> **ИСХОДНЫЙ ФРАГМЕНТ**:
━━━━━━━━━━━━━━━━

Кубофутуристские высказывания прагматического характера преследовали сразу много целей, часто взаимоисключающих, как, например, обнародование их программы и передела власти в поле литературы. Конечно, две только что названные цели — отличительные свойства вообще любого манифеста. Но кубофутуристы выступили и тут бóльшими радикалами, чем их современники. Они перевернули жанровые законы манифеста, выдвинув программу, которая в большинстве своих пунктов невыполнима в принципе. В сущности, перед нами — безответственная самореклама, притворяющаяся программой. Кубофутуристы подают свое творчество как небывалый культурный артефакт, который целиком принадлежит будущему и, что немаловажно, формирует это будущее так, чтобы оно смогло порвать с прошлым. Соответственно, оцениваться оно должно не по хорошо знакомым законам настоящего, а по законам еще не наступившего будущего. Это позиция абсолютно беспроигрышная.

Установке на псевдодефиниции соответствует литературная продукция экспериментального характера, бросающая вызов тем законам — языка, формы, композиции, смыслообразования, — которые были приняты в модернизме. Она принципиально амбивалентна. Она несет свободу от правил, от принятого, от литературности и в то же время подготавливает разрушение основ искусства. Таково кубофутуристское словопроизводство, заменяющее работу поэта с готовым словом. У одних читателей оно вызывает иллюзию творческого раскрепощения и соучастия в творческом процессе, а у других — протест против насилия над русским языком и над аудиторией. Насилие над читателем состоит в том, что его «кормят» мертворожденными словами, лишенными смысла и построенными вне правил русского языка, а потому обреченными на скорое забвение.

Элитарные читатели вроде Корнея Чуковского, Кузмина и Ходасевича, реагировавших на Хлебникова, Маяковского и кубофутуризм своими рецензиями и эссе, быстро разобрались в том, что кубофутуристские манифесты — это реклама и что кубофутуристская изобретательность не пошла дальше «Дыр бул щыл…» несмотря на широковещательные обещания в манифестах[179]. Но кубофутуристы и не ориентировались на элитарную публику. Они устраивали ей символические экзекуции. «Своей» аудиторией они признали демократическую доверчивую публику, которую они с присущим им садизмом (типа «Футуризм мертвой хваткой ВЗЯЛ Россию») подчиняли себе. Ставка на широкие массы и садомазохистские игры с ней были их четвертой стратегией. Она обеспечила авангарду победу, в частности, потому, что культурные слои советской России в конечном итоге эмигрировали из страны, а те, кто остался, постепенно уничтожались путем репрессий, расстрела, отправки в лагерь и ссылку.

━━━━━━━━━━━━━━━━

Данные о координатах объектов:
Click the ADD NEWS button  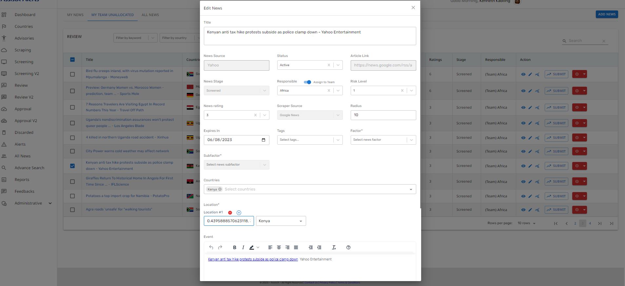pos(607,14)
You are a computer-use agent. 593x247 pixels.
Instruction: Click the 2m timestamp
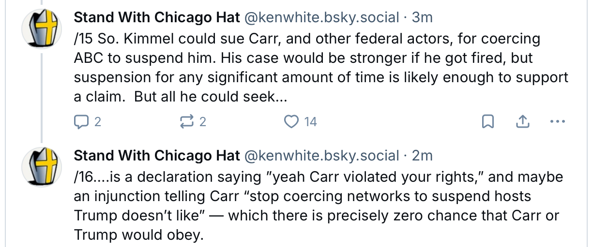pos(422,156)
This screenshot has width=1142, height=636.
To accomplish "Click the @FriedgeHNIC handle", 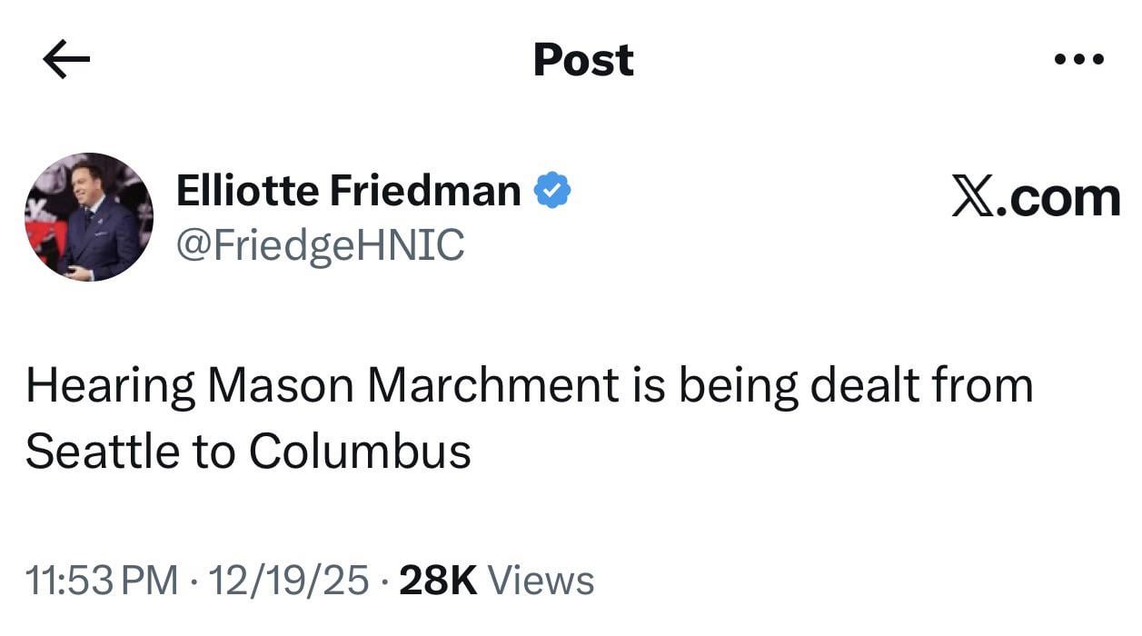I will coord(320,243).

━━━━━━━━━━━━━━━━

> **ОБЯЗАТЕЛЬНЫЕ ЗАДАНИЯ**:
A. Повторите дословно часть текста о кубофутуризме, начиная со слов «Установке на псевдодефиниции» и заканчивая словами «на скорое забвение.».
B. Напишите то, что следует в тексте о кубофутуризме за его последним предложением.

> **ОТВЕТЫ НА ЗАДАНИЯ**:
A.
Установке на псевдодефиниции соответствует литературная продукция экспериментального характера, бросающая вызов тем законам — языка, формы, композиции, смыслообразования, — которые были приняты в модернизме. Она принципиально амбивалентна. Она несет свободу от правил, от принятого, от литературности и в то же время подготавливает разрушение основ искусства. Таково кубофутуристское словопроизводство, заменяющее работу поэта с готовым словом. У одних читателей оно вызывает иллюзию творческого раскрепощения и соучастия в творческом процессе, а у других — протест против насилия над русским языком и над аудиторией. Насилие над читателем состоит в том, что его «кормят» мертворожденными словами, лишенными смысла и построенными вне правил русского языка, а потому обреченными на скорое забвение.

B.
Рассмотрение четвертой стратегии обнажает в творчестве Хлебникова интереснейший культурный конфликт. Его явно высоколобые поэзия, драматургия, проза и эссеистика писались в расчете на элитарного читателя. В то же время в «Ка» и «Зангези» он создает образ своей аудитории как народной толпы, признающей главного героя своим лидером и слушающей его. Проблема заключается в том, что толпы — или широкие массы — не способны адекватно реагировать на художественные задачи, которые ставил перед собой Хлебников. Зато этой легковерной аудитории легко было втолковать, насколько он гениален и велик.

Большой удачей кубофутуристов стал энтузиазм, вызванный их программными установками у филологов-формалистов. Якобсон и Шкловский, причислявшие себя к авангардистам, с этих ангажированных позиций «освящали» авангардную программу именем науки как реально осуществимую — и уже осуществляющуюся. Благодаря формалистам как удачные дефиниции кубофутуристов, типа «сдвига», так и безответственные, типа автохарактеристики «новейшая русская поэзия», вошли в литературоведение и таким образом изменили структуру поля русской/советской литературы[180].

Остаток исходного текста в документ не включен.